Relembro-me da satisfação – prazer estético mesmo – que tive quando li As sandálias do pescador (The Shoes of the Fisherman, 1963), o romance de Morris West (1916-1999), antecipando a eleição de um papa do leste europeu quinze anos antes da entronização de Karol Wojty%u0142a (1920-2005) como João Paulo II, ao mesmo tempo em que assistia ao premiado filme homônimo, direção de Michael Anderson, com Anthony Quinn, John Gielgud, Laurence Olivier, Vittorio De Sica, Oskar Werner, David Janssen e outros bambambãs. A mesma coisa se deu com O nome da rosa (Il nome della rosa, 1980). Poucos livros me encantaram tanto quanto o romance de Umberto Eco (1932-2016). A temática e a qualidade tiveram um papel fundamental nisso. Mas devo também o meu deleite a ter assistido a algumas cenas do filme homônimo, Der Name Der Rose (1986), dirigido por Jean-Jacques Annaud e estrelado, entre outros, por Sean Connery, Christian Slater e F. Murray Abraham. Essa experiência me fez enxergar o cenário onde se passam os sete dias de “crimes e castigos” imaginados por Eco no livro, sobretudo a abadia medieval e sua labiríntica biblioteca.

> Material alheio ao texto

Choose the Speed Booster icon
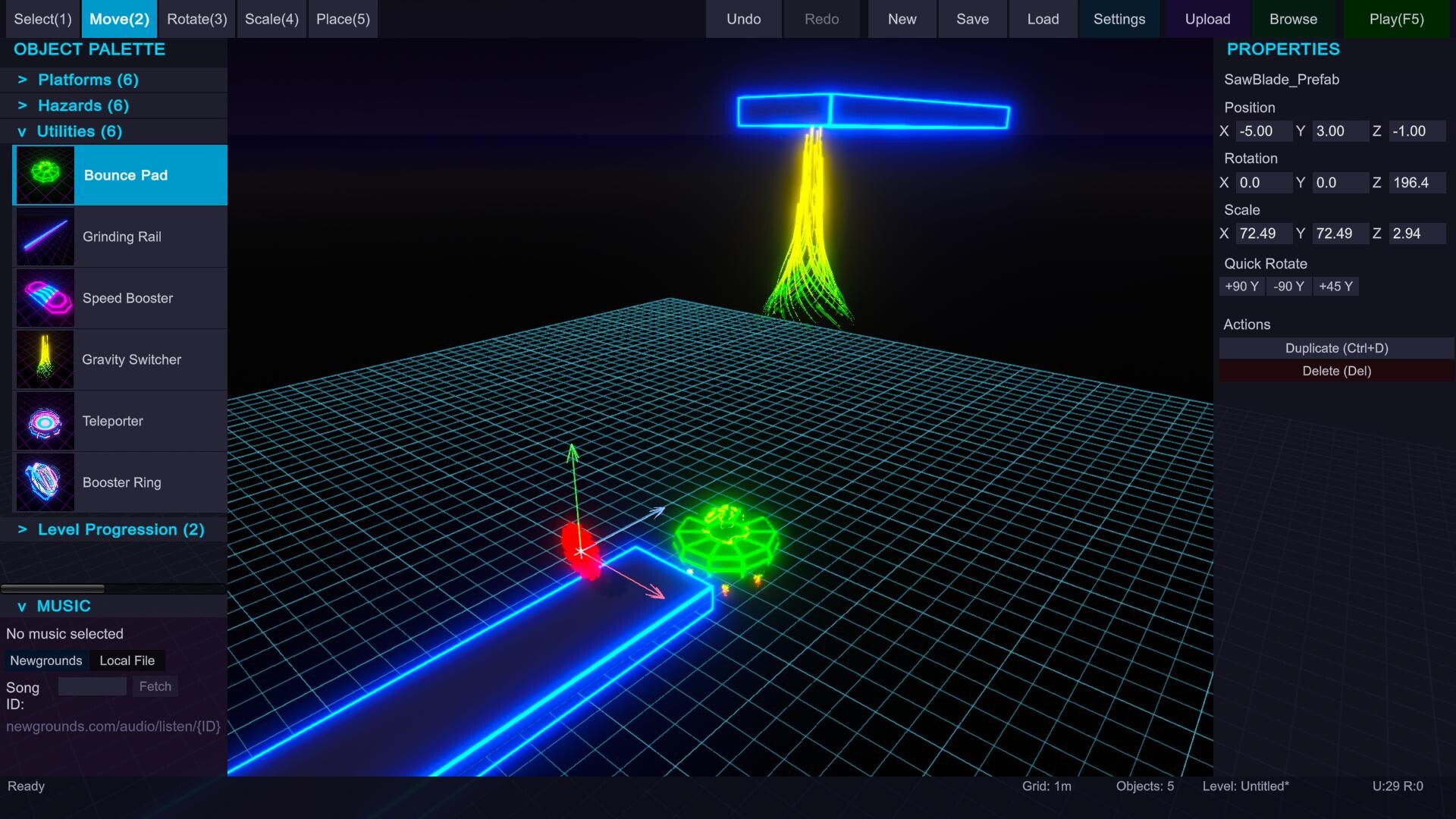The image size is (1456, 819). [x=45, y=298]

Assim o fiz também com três séries de TV que foram fundamentais à minha formação: Civilização (Civilisation, 1969), A escalada do homem (The Ascent of Man, 1973) e A era da incerteza (The Age of Uncertainty, 1977). Produzidas pela BBC, essas séries nos apresentam, sob a visão de Kenneth Clark (1903-1983), Jacob Bronowski (1908-1974) e John Kenneth Galbraith (1908-2006), a história da humanidade através das artes, da ciência e da economia/sociologia, respectivamente. As séries foram transformadas em grandes livros. Li-os também. Aqui ainda entra uma outra coisa que adoro: a “divulgação científica”. E entendam ciência em um sentido mais amplo para englobar todo tipo de conhecimento, indo da arte à economia ou à astrofísica. Simplesmente fantástico.

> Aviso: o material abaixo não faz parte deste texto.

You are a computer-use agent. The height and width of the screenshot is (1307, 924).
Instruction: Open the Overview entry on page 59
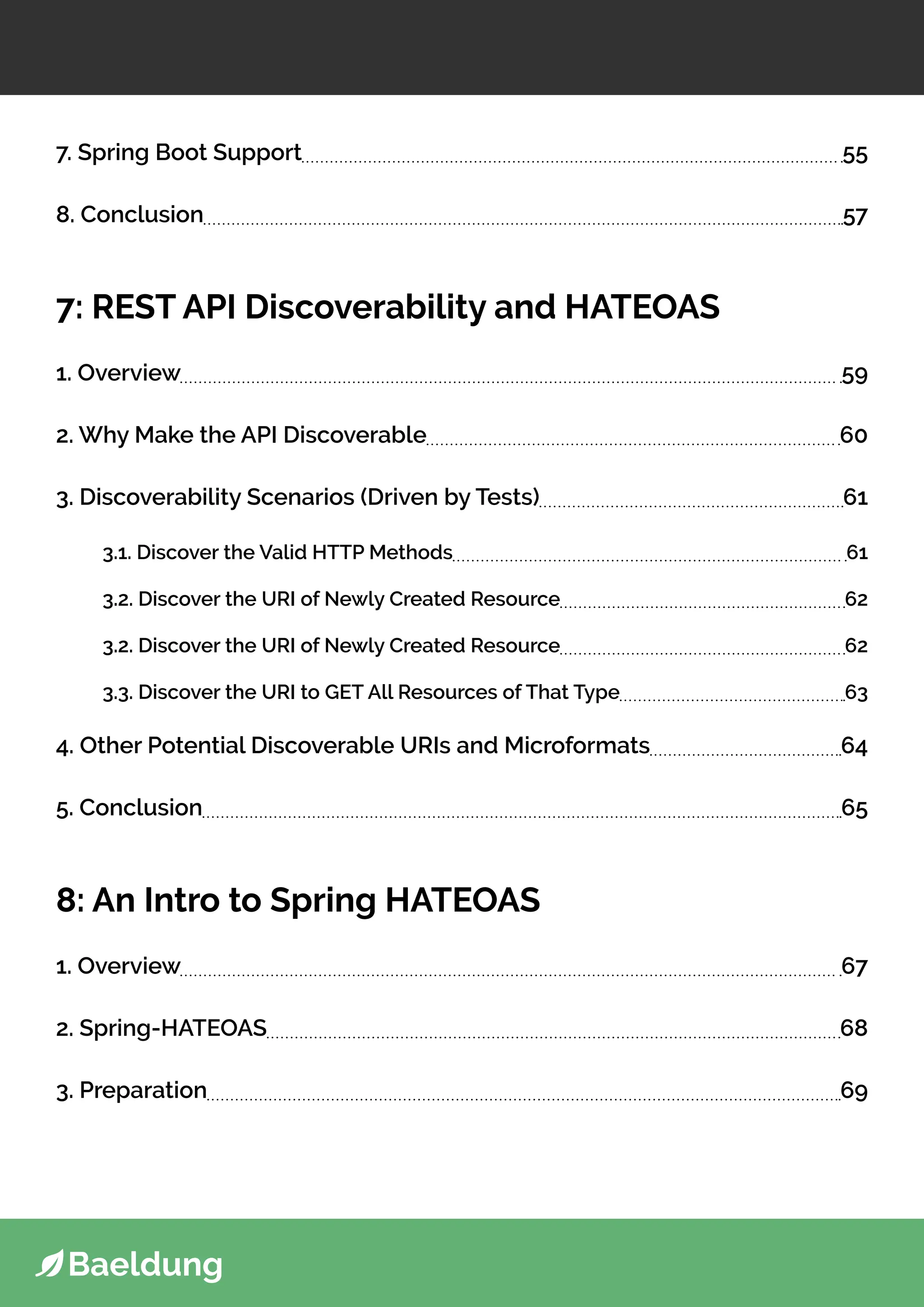pyautogui.click(x=118, y=373)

Mas, nessa mistura de letras, sons e imagens, faltava o livro de uma série que vi com meu pai e revi outras vezes sozinho (já que ele, posando de cientista, alega estar a série “datada”): Cosmos (Cosmos: a Personal Voyage, 1980), de Carl Sagan (1934-1996), o astrônomo, físico, biólogo e badalado ativista e divulgador científico. Sagan é roteirista e apresentador da série. Achei o dito cujo. Falo do livro: Cosmos – Carl Sagan, numa coedição da Francisco Alves e da Editora de Universidade de Brasília, de 1981. Quase uma raridade. Foi num pequeno sebo, em Natal, dito orgulhosamente “O sebo”. Bendito seja esse comércio!

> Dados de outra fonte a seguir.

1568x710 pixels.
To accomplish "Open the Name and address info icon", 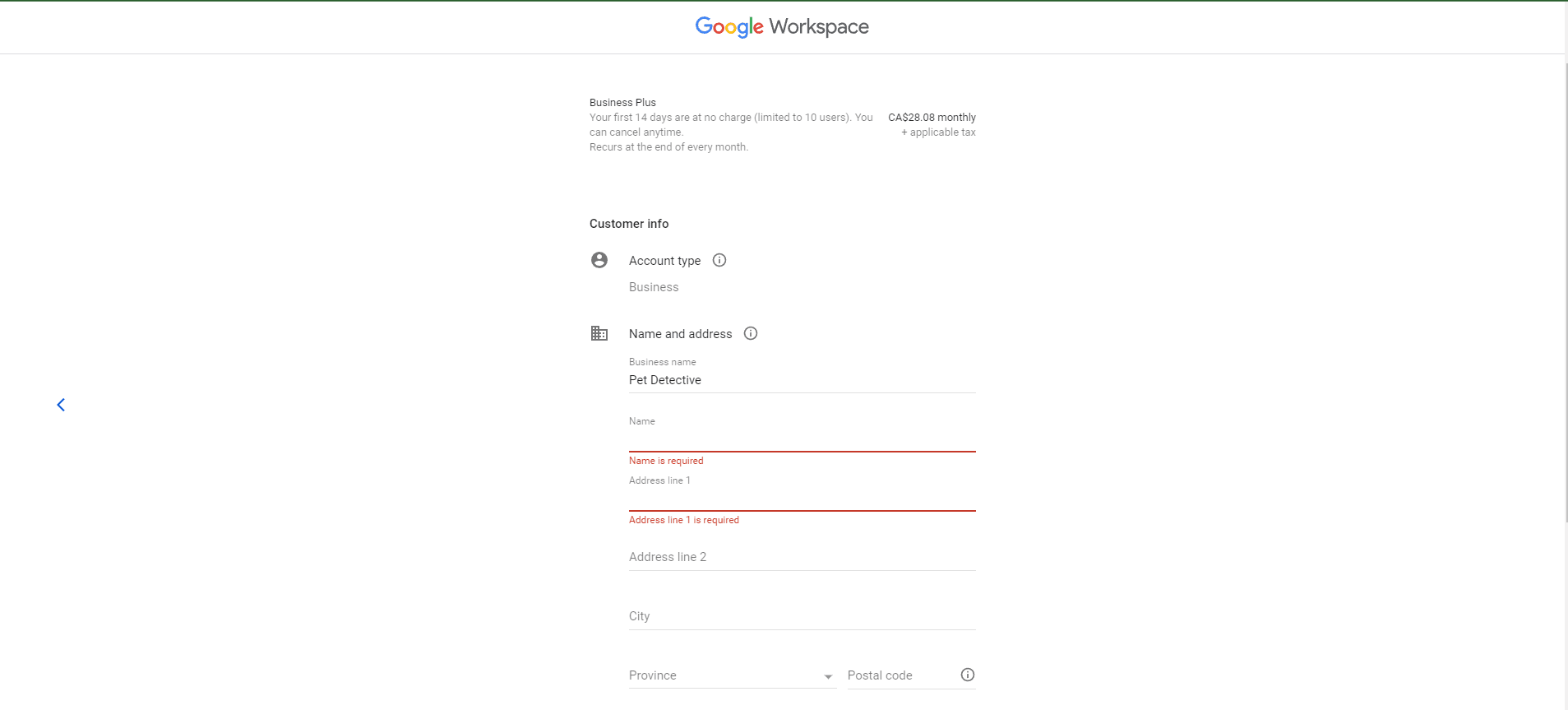I will pos(751,333).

Livro e filme ou livro e série, seguramente, não são a mesma coisa. Isso é verdade. Nas palavras do próprio Sagan, quanto ao seu Cosmos, “o livro e o seriado evoluíram juntos. De alguma forma, um se baseia no outro. Muitas ilustrações neste livro são baseadas em visuais magníficos preparados para a televisão. Mas livros e séries televisivas têm audiências um tanto diferentes, e permitem vias de acesso diferentes. Uma das grandes qualidades de um livro é que é possível ao leitor retornar várias vezes a passagens obscuras ou difíceis; isto começa a ser possível, com o desenvolvimento da tecnologia do vídeo-tape e do vídeo-disco para a televisão [aqui está ‘datado’ mesmo, e tenho de dar parcial razão ao meu ‘Januário’]. Há muito maior liberdade para o autor na escolha do alcance e profundidade dos tópicos de um capítulo em um livro do que os cinquenta e oito minutos e trinta segundos observados com real atenção de um programa de televisão não-comercial. Este livro mergulha mais profundamente em muitos tópicos do que a série para a televisão. Há assuntos apresentados no livro que não aparecem na série e vice-versa”. Livro e série se completam. E isso é uma regra (embora possa haver exceções). Já vou desfrutar dessa completude como leitura de verão.

Um viva para as letras, os sons e as imagens. Outro para o Cosmos e todos os seus sebos.